##### RECORDS FOR THIS TASK
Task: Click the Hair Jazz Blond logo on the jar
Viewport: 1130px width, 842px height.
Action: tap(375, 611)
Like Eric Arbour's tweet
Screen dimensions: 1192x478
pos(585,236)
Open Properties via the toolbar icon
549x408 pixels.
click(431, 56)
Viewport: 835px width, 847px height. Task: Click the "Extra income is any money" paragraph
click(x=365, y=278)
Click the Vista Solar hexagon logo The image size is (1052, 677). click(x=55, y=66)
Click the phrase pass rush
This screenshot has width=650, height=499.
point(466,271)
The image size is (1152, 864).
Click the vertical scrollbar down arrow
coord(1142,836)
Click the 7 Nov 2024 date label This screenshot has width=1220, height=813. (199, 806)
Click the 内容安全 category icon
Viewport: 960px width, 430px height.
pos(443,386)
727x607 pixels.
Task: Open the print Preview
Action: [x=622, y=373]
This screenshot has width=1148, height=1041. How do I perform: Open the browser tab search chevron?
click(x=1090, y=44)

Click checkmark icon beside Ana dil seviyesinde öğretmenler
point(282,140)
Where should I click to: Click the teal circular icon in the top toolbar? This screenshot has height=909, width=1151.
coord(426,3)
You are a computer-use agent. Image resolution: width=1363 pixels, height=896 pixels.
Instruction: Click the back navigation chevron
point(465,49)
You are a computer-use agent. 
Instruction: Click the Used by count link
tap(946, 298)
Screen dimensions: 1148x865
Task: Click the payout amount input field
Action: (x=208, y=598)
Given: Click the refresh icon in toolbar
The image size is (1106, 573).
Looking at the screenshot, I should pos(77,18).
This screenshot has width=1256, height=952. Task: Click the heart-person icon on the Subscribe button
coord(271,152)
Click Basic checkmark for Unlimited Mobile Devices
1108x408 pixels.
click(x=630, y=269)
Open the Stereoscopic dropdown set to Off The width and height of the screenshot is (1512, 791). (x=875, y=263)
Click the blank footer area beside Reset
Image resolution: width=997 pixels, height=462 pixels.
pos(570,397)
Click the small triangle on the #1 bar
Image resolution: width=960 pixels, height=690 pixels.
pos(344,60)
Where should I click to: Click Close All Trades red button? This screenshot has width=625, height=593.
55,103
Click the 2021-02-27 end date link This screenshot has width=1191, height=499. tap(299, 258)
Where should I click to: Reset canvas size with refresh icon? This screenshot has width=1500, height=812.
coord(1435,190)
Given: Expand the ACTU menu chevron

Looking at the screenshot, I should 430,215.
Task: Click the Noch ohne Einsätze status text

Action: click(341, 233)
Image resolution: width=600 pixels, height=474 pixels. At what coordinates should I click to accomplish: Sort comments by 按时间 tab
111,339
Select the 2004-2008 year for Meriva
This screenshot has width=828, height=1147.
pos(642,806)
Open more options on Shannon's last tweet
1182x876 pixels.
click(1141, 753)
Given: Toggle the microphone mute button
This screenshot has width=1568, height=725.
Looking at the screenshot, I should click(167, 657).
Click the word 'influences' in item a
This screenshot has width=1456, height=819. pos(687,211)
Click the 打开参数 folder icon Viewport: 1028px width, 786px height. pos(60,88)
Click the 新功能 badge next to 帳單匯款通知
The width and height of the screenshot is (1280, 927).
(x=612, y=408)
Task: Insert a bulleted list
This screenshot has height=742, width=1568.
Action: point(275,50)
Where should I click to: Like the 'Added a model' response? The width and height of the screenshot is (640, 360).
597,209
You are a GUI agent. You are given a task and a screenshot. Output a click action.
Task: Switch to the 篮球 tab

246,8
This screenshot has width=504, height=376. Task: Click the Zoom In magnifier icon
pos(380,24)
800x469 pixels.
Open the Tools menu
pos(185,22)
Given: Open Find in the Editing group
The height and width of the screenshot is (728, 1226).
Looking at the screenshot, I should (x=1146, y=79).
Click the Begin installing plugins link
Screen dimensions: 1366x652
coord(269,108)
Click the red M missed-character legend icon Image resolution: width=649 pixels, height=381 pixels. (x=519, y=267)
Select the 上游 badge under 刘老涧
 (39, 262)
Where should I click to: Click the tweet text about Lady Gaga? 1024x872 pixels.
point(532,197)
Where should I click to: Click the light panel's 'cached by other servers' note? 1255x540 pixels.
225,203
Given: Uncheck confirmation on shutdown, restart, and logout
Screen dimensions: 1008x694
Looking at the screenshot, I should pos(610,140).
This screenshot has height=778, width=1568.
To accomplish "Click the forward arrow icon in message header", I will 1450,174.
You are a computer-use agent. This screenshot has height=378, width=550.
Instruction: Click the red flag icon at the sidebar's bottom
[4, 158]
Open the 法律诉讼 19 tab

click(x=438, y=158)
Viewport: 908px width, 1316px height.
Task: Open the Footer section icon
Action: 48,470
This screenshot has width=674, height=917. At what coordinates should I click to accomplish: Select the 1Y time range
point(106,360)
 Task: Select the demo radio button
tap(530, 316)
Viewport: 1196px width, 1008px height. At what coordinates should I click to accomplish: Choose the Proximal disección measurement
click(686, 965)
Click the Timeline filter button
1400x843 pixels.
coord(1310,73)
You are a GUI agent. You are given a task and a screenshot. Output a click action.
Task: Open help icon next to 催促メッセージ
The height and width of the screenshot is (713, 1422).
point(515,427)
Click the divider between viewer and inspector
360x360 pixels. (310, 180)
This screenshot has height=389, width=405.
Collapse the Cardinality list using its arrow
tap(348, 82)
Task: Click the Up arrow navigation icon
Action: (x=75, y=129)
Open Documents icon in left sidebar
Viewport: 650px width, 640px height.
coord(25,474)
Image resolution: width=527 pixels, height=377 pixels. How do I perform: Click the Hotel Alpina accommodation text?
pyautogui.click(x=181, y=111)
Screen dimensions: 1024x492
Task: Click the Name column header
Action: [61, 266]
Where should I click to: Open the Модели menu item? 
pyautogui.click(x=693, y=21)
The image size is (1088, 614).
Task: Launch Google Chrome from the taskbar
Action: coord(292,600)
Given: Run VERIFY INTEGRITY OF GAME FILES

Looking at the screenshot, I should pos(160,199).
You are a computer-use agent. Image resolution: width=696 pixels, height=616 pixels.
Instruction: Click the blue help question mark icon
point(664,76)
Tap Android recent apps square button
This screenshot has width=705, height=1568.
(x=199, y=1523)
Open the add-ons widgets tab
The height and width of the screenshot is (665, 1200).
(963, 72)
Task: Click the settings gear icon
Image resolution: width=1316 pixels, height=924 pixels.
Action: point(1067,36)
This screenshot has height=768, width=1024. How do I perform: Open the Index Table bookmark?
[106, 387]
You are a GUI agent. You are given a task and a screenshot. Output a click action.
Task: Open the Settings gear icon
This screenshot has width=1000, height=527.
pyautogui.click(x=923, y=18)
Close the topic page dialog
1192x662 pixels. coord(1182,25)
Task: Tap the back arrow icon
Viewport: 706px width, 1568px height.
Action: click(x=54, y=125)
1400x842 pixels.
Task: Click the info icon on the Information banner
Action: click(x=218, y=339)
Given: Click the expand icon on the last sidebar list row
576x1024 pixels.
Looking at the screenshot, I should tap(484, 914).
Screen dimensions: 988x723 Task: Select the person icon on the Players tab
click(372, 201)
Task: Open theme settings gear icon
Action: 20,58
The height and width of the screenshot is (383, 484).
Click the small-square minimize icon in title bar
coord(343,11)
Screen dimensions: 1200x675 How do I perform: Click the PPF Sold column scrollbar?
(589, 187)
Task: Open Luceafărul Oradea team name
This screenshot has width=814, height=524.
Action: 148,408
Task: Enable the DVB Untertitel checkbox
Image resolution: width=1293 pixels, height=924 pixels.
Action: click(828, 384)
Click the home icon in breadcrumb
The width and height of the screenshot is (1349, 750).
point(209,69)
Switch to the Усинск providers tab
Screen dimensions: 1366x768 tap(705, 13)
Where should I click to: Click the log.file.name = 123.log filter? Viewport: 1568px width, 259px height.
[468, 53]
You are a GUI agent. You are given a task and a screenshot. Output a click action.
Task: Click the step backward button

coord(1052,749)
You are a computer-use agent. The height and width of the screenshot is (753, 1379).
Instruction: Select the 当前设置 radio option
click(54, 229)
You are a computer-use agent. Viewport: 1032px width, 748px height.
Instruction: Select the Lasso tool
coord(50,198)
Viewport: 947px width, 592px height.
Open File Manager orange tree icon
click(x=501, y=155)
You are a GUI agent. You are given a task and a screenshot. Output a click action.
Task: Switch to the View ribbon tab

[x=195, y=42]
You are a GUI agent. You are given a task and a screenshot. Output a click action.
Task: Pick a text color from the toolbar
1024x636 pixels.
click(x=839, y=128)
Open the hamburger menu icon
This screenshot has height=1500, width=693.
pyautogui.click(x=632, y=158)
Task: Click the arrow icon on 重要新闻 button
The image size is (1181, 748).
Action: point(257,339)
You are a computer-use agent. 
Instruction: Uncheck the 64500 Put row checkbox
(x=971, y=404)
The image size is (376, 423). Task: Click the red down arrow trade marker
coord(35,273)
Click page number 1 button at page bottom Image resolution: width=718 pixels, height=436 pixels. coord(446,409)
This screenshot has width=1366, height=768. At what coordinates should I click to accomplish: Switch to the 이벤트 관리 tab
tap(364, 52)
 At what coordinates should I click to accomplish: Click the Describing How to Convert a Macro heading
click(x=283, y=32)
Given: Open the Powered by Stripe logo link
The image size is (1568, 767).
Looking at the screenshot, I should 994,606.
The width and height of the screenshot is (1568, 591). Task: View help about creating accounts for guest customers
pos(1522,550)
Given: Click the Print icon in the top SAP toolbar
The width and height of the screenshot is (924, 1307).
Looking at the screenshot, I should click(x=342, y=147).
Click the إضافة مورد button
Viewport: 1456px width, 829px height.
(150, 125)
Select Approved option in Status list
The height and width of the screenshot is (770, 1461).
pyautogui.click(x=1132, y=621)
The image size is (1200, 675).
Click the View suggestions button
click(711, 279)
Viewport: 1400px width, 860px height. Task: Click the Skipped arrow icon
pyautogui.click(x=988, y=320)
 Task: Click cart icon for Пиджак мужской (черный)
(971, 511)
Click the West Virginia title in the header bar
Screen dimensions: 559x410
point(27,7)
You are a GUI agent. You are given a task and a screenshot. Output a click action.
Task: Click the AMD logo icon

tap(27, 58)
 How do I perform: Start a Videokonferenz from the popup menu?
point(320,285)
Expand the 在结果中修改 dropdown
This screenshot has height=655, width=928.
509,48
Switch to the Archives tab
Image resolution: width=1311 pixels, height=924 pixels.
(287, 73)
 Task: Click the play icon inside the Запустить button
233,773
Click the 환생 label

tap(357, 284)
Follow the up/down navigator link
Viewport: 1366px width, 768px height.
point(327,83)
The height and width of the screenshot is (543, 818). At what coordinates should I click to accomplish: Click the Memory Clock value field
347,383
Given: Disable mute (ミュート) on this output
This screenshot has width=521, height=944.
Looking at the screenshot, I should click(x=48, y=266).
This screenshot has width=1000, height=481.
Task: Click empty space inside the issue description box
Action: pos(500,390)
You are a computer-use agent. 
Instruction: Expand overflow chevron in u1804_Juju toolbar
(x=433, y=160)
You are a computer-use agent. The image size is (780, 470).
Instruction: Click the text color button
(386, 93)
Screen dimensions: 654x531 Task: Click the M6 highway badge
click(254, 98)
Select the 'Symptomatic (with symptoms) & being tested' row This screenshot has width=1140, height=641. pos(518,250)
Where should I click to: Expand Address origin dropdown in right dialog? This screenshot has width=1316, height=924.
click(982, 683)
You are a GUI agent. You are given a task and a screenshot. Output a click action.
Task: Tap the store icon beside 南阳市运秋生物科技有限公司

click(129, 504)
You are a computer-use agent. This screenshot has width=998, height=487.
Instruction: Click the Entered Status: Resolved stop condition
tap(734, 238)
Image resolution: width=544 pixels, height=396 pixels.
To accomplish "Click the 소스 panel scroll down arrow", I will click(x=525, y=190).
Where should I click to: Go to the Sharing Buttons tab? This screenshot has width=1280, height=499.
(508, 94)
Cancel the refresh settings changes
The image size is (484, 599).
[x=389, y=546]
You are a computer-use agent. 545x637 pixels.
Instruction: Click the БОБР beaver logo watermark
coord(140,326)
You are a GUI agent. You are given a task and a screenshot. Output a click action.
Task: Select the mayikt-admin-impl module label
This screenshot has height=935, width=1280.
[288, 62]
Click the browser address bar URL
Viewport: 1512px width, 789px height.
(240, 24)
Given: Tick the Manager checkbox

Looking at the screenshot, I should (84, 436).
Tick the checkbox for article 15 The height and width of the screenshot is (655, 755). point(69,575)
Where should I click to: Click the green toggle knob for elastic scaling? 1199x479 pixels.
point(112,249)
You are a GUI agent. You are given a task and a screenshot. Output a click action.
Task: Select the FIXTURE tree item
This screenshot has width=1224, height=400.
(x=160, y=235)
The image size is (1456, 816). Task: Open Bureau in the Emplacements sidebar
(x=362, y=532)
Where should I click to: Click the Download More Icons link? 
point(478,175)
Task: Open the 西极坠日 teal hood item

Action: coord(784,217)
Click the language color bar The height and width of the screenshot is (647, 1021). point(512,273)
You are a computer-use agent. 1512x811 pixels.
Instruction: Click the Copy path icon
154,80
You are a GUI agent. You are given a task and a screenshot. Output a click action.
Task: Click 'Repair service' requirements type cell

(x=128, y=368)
##########
**DIRECTIONS:** The required output is the lines from the one holding "Where should I click to: Click the Download" through the last line of the entries above, copied exactly.

**SOLUTION TO THIS EXERCISE:**
Where should I click to: Click the Download More Icons link? 
point(478,175)
Task: Open the 西极坠日 teal hood item

Action: coord(784,217)
Click the language color bar The height and width of the screenshot is (647, 1021). point(512,273)
You are a computer-use agent. 1512x811 pixels.
Instruction: Click the Copy path icon
154,80
You are a GUI agent. You are given a task and a screenshot. Output a click action.
Task: Click 'Repair service' requirements type cell

(x=128, y=368)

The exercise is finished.